> [The exercise]
Copy out the rows word for word, beginning at the line that contains "Identify the click" and stopping after the line that contains "[Winkelmandje] (1248, 89)".

> [Records provided]

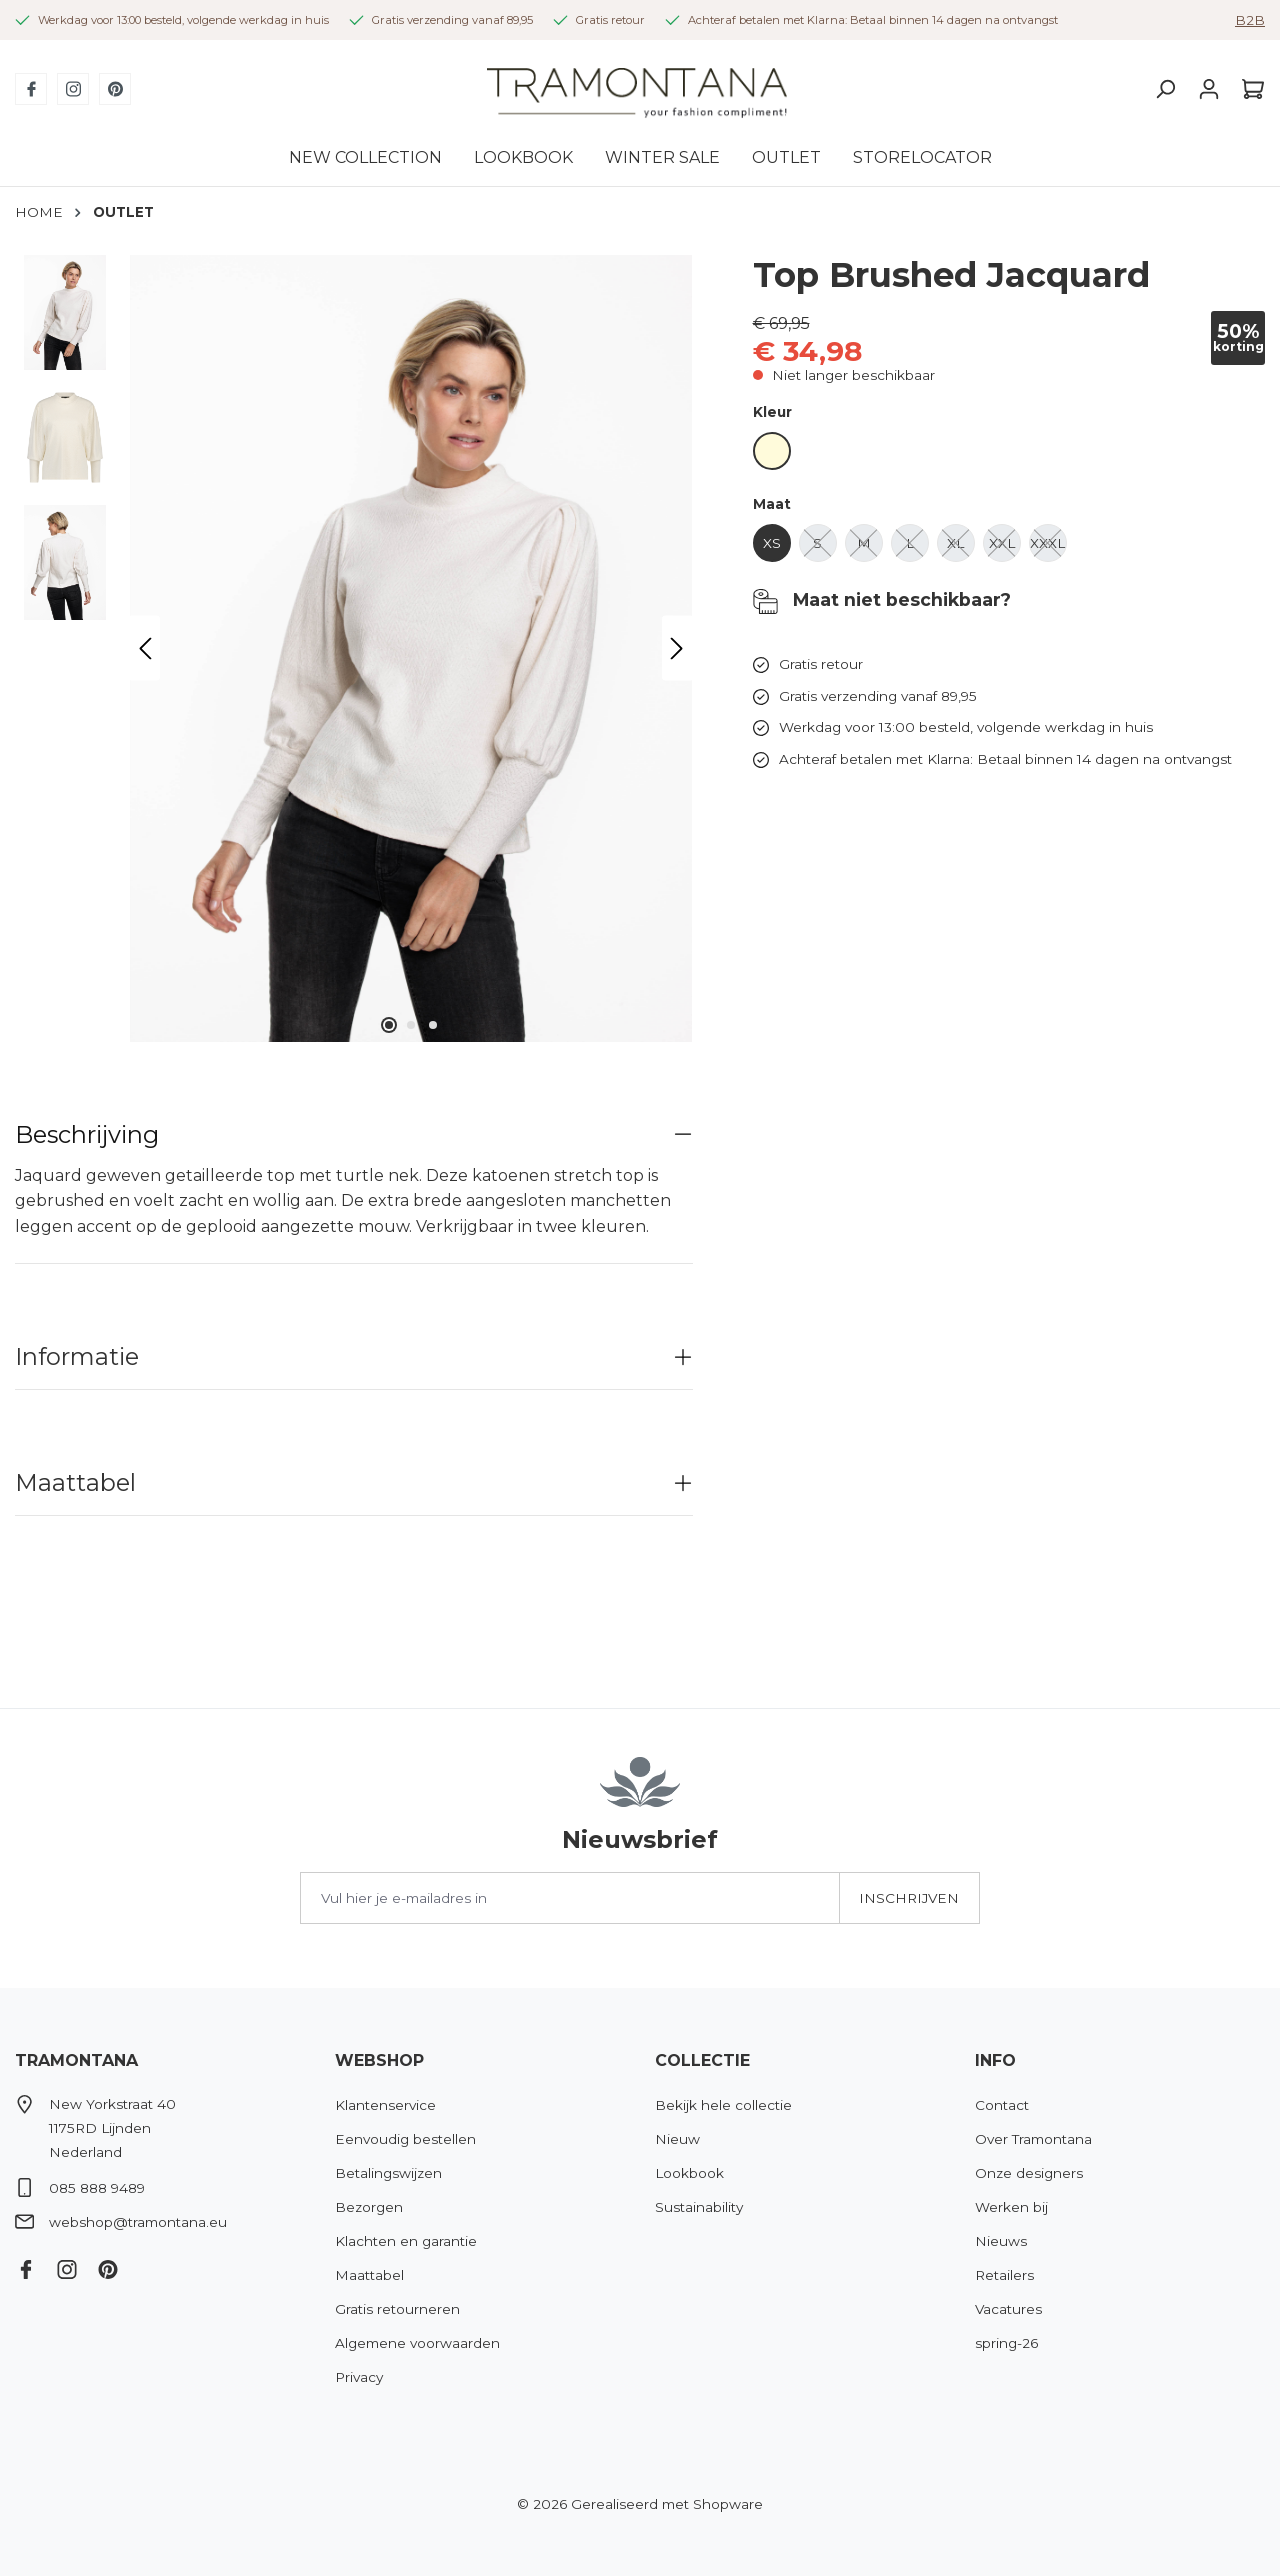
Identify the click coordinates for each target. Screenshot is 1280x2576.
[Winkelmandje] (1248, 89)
---
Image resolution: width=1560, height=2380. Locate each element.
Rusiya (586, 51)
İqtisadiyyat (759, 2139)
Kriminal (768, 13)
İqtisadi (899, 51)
---
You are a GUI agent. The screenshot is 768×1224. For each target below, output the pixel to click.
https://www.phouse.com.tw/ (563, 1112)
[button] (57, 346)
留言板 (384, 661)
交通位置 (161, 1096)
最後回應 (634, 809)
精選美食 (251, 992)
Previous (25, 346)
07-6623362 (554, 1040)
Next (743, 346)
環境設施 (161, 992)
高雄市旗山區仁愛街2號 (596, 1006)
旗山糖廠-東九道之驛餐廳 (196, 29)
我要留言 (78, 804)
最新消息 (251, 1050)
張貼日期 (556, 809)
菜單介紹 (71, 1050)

> [Completed task]
Identify the click coordinates for each target. Screenshot is 1280x2576.
[Winkelmandje] (1248, 89)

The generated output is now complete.